The small submersible missing in the depths of the North Atlantic Ocean has not been subject to industry-standard tests and scrutiny, according to two subsea engineers who flagged concerns about the vessel in 2018.
Bart Kemper, principal engineer with Kemper Engineering Services in Louisiana, described the development of OceanGate’s Titan submersible as “experimental with no oversight.” That approach is not at all representative of typical industry practice, Kemper said in an interview Tuesday.
He said the Titan’s disappearance Sunday as it descended toward the wreck of the Titanic is “horrible.”
“These are literally the things that keep us up at night because we don’t want to be responsible for one of these stories. We take this seriously,” Kemper said of his subsea engineering colleagues. “It’s heartbreaking.”

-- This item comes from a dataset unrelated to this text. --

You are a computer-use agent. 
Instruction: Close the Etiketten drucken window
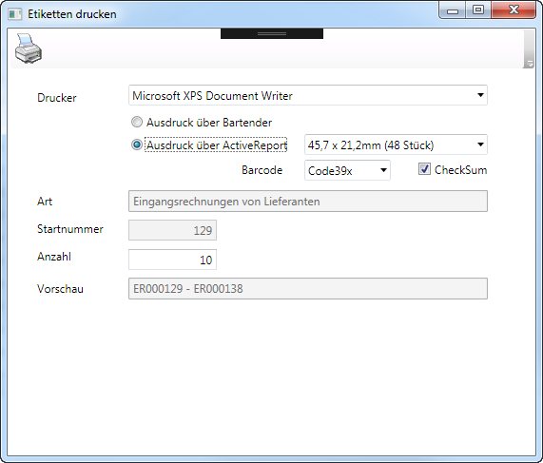(514, 10)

Crews from the United States and Canada raced to find the Titan and the five people inside it Wednesday, as its oxygen reserves depleted. The 6.7-metre-long submersible lost contact with its mother ship on Sunday, about an hour and 45 minutes after it began its voyage to the Titanic shipwreck about 700 kilometres off the southeast coast of Newfoundland.
William Kohnen, president and CEO of the California-based engineering firm Hydrospace Group, was hesitant to comment on the situation in an interview Tuesday night, as the search has not yet concluded. But he said it’s difficult to know what went wrong because the Titan isn’t classed.
When a craft undergoes classification, a recognized third-party agency reviews its design and construction to ensure it has been tested properly and that it’s safe, Kohnen said. Engineers, he explained, know how a submersible should be designed and equipped to be safe. But since the Titan isn’t classed, “we do not know what system the vehicle has or does not have,” he said.
Classification is not required by law, but the Titan’s disappearance may increase pressure to change that, he said, adding that 95 per cent of all submersibles are classed.
Titan “is very much an outlier,” said Kohnen, who is originally from Montreal and earned both his bachelor’s and master’s degrees in electrical engineering from McGill University.
A group of engineers, including Kemper and Kohnen, wrote a letter in 2018 addressed to OceanGate CEO Stockton Rush, first obtained by The New York Times, warning that the company’s “experimental” approach to the vessel could have “catastrophic” consequences. In the letter, which was never officially sent to the company, the engineers say they were particularly concerned about OceanGate’s stated mission to invite members of the public aboard Titan for a nearly four-kilometre journey into the sea; they worried the public wouldn’t appreciate that the vessel wasn’t classed.
Rush is among the five people who were on the Titan when it disappeared, officials have confirmed.
Kohnen said the letter was “leaked” to Rush and that he discussed its contents with the OceanGate CEO. In response, the company made changes to its public messaging, and made it clear that Titan was not classed, Kohnen said.
Representatives from OceanGate did not return interview requests on Wednesday.
In a 2019 blog post, OceanGate explained that Titan was not classed because the classification process could inhibit innovation and did not address pilot error, which it said are the cause of most marine accidents.
“Our risk assessment team looks at the entire expedition and completes a detailed, quantified risk assessment for each dive, the post reads. “The risk assessment takes into account 25 specific factors that can influence a dive outcome. Using that information, a dive plan is written to mitigate against these known risks.”